The most important action an effective teacher takes at the beginning of the year is creating a climate for learning.
The most widespread management technique at home and in the classroom is nag, nag, nag. It’s also probably the least effective.
How can you avoid making that technique your own and create a climate for learning? Education World looks to the experts -teachers who’ve “been there, done that” and found a better way - for answers.
Following are what teachers suggest:
Develop a set of written expectations you can live with and enforce.
Be consistent. Be consistent. Be consistent.
Be patient with yourself and with your students.
Make parents your allies. Call early and often. Use the word ‘concerned’. When communicating a concern, be specific and descriptive.
Don’t talk too much. Use the first 15 minutes of class for lectures or presentations, then get the kids working.
Break the class period into two or three different activities. Be sure each activity segues smoothly into the next.
Begin at the very beginning of each class period and end at the very end.
Don’t roll call. Take the roll with your seating chart while students are working.
Keep all students actively involved. For example, while a student does a presentation, involve the other students in evaluating it.
Discipline individual students quietly and privately. Never engage in a disciplinary conversation across the room.
Keep your sense of perspective and your sense of humor.
Know when to ask for help.
To be effective as a teacher you should:
Show respect for each child and for his or her family.
Make efficient use of learning time.
Provide a safe and comfortable environment that’s conducive to learning.

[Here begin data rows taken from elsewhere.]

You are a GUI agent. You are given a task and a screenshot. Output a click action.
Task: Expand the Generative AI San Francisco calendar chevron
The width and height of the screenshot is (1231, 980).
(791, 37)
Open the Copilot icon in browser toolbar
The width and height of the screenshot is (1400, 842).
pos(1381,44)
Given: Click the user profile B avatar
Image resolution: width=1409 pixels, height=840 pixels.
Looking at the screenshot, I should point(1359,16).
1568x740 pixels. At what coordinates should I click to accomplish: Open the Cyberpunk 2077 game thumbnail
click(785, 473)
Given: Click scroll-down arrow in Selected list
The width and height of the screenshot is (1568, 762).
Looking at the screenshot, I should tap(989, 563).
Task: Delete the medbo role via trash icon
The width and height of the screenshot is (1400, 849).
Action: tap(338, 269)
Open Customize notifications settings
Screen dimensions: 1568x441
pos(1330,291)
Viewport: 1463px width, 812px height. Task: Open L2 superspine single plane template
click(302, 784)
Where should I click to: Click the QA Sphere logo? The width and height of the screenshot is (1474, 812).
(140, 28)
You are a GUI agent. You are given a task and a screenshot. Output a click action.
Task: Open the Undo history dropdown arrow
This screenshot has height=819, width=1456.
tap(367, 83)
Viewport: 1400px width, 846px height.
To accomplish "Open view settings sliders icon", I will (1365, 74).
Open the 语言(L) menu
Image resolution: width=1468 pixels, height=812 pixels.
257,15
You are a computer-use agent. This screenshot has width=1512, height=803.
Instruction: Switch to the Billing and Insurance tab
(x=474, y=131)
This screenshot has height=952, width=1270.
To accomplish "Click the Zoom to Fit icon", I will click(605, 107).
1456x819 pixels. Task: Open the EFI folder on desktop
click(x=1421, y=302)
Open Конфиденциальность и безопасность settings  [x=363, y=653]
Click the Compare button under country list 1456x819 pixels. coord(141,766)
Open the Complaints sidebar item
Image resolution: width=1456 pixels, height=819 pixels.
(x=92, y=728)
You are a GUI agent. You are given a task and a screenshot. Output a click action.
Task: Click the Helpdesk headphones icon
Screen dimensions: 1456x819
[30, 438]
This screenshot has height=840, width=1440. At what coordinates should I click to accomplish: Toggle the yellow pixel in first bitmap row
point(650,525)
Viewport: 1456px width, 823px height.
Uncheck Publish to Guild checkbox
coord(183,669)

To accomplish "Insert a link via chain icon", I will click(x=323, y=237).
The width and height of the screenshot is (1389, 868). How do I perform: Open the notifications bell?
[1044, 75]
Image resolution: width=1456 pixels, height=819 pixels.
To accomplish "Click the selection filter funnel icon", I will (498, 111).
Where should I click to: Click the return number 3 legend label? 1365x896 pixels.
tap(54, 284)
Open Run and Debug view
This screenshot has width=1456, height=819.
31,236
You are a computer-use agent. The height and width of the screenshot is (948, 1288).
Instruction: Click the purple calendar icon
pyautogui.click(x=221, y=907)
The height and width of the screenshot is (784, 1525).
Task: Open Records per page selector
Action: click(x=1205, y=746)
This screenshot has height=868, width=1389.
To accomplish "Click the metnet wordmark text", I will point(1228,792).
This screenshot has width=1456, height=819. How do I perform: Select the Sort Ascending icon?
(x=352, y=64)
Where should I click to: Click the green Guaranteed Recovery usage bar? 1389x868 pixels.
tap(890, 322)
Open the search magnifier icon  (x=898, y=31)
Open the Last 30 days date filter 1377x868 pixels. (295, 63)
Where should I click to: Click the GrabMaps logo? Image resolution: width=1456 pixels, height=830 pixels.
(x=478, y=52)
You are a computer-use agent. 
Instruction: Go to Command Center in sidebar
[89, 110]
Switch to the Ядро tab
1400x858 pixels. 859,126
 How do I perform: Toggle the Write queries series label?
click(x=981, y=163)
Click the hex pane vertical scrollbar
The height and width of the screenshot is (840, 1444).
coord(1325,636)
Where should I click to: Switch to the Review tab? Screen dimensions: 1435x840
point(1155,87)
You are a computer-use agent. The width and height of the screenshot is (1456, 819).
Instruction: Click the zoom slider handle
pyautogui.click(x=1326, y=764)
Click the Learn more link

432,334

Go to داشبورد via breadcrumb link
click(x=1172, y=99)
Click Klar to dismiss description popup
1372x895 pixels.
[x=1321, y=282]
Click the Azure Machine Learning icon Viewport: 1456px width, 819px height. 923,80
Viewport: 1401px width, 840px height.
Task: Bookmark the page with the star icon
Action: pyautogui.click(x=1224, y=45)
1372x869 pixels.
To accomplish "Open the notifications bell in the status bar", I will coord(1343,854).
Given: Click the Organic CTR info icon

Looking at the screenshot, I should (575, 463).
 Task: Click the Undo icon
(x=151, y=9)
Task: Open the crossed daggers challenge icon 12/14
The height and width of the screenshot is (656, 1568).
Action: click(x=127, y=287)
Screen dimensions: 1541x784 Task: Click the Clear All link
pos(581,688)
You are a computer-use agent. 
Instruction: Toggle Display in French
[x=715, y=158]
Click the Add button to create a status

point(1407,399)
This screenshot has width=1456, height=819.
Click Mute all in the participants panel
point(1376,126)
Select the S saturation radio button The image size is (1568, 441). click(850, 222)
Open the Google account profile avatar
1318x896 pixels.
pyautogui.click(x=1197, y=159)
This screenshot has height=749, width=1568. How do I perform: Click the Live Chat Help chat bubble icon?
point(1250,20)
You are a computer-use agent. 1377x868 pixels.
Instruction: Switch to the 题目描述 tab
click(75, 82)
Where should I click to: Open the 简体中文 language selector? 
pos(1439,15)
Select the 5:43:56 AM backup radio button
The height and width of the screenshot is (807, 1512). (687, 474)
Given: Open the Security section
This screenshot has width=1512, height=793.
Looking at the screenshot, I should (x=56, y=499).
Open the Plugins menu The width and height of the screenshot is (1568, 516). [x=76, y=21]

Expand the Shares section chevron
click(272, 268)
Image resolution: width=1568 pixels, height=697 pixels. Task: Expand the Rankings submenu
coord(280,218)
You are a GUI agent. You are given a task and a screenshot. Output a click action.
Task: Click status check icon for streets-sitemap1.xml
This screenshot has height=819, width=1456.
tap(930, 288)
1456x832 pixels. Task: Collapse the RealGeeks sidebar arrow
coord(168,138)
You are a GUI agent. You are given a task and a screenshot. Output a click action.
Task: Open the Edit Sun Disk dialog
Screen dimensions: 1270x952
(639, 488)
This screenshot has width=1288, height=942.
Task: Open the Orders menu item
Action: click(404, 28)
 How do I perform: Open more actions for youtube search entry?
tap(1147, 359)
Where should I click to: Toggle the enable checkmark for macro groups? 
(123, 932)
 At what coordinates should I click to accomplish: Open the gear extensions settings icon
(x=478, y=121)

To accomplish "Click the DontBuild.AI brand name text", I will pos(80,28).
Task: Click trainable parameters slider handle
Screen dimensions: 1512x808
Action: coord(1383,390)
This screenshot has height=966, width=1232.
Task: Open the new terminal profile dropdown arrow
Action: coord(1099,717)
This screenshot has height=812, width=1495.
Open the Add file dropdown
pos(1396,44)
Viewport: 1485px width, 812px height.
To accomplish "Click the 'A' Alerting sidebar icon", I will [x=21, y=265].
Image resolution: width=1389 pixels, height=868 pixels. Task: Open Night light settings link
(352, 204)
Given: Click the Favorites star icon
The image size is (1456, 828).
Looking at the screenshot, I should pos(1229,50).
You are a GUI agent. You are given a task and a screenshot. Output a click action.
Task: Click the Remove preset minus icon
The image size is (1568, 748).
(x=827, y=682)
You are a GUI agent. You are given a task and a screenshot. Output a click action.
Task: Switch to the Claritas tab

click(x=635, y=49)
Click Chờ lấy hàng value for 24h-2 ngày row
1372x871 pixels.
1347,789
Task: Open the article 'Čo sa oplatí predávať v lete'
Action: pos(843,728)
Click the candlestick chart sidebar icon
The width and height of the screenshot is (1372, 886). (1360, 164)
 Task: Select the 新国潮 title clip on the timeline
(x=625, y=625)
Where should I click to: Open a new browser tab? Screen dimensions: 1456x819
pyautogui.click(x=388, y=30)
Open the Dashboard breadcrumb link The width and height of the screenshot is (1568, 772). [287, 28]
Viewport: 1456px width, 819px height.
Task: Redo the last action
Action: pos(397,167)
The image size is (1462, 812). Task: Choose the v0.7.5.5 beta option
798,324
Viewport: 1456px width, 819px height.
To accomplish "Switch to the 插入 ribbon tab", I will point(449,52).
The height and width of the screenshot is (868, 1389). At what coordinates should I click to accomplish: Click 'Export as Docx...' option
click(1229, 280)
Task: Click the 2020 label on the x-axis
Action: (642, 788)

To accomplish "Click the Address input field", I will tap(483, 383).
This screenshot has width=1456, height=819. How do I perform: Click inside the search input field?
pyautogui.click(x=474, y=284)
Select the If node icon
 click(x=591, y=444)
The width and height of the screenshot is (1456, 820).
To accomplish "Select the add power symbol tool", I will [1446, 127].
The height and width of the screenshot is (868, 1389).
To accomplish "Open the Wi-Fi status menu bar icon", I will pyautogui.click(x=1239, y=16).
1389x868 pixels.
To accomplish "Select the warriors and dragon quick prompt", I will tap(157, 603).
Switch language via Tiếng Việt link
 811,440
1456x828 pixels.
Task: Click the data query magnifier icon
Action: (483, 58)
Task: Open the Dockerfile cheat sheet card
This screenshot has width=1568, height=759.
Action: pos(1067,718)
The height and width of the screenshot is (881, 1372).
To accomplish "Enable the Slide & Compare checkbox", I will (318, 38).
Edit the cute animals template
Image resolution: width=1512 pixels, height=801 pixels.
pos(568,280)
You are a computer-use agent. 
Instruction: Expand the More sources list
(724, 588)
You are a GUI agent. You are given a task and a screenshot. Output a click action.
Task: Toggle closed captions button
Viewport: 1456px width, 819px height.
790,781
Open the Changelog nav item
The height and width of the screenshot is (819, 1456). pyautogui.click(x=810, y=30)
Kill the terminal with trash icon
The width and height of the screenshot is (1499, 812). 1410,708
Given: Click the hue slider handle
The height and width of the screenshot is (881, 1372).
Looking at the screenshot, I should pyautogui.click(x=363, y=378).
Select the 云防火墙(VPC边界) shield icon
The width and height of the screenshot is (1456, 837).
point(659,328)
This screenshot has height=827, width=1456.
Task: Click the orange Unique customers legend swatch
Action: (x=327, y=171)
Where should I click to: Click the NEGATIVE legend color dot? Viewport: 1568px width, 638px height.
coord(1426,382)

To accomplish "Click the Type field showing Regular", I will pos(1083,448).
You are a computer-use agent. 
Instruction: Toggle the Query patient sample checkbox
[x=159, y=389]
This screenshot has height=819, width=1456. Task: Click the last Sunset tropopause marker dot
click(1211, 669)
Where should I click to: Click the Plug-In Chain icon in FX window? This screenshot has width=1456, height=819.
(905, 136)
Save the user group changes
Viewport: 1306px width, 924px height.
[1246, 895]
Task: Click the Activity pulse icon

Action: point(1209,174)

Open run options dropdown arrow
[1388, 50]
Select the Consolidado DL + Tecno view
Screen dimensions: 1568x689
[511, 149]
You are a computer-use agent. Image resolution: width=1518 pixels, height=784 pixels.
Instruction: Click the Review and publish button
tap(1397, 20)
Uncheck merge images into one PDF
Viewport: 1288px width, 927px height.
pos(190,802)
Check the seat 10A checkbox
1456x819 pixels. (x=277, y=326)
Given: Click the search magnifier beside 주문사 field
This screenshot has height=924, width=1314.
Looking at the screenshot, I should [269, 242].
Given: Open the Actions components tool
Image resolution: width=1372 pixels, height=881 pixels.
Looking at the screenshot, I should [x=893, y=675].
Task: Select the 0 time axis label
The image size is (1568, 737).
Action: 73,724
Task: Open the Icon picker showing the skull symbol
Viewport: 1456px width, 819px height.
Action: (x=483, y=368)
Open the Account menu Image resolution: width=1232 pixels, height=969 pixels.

Help each child grow to his or her fullest potential.
Provide meaningful and appropriate homework activities.
Enforce school and classroom rules fairly and consistently.
Supply students and parents with clear evaluations of progress and achievement.
Use special activities in the classroom to make learning enjoyable.
Demonstrate professional behavior and a positive attitude.
Once students are in the classroom, you should:
Establish eye contact.
Move around the room and increase proximity to restless students.
Send a silent signal.
Give a quiet reminder.
Re-direct a student’s attention.
Offer a choice.
Provide positive reinforcement.
Wait quietly until everyone is on task.
Ask a directed question.
And, when all else fails, try something else!
Creating a climate for learning is probably the most important - and most difficult - task a teacher faces, but it can be even more difficult for beginning teachers. Setting the classroom environment is key. For a new teacher that means pretending that you know what you’re doing.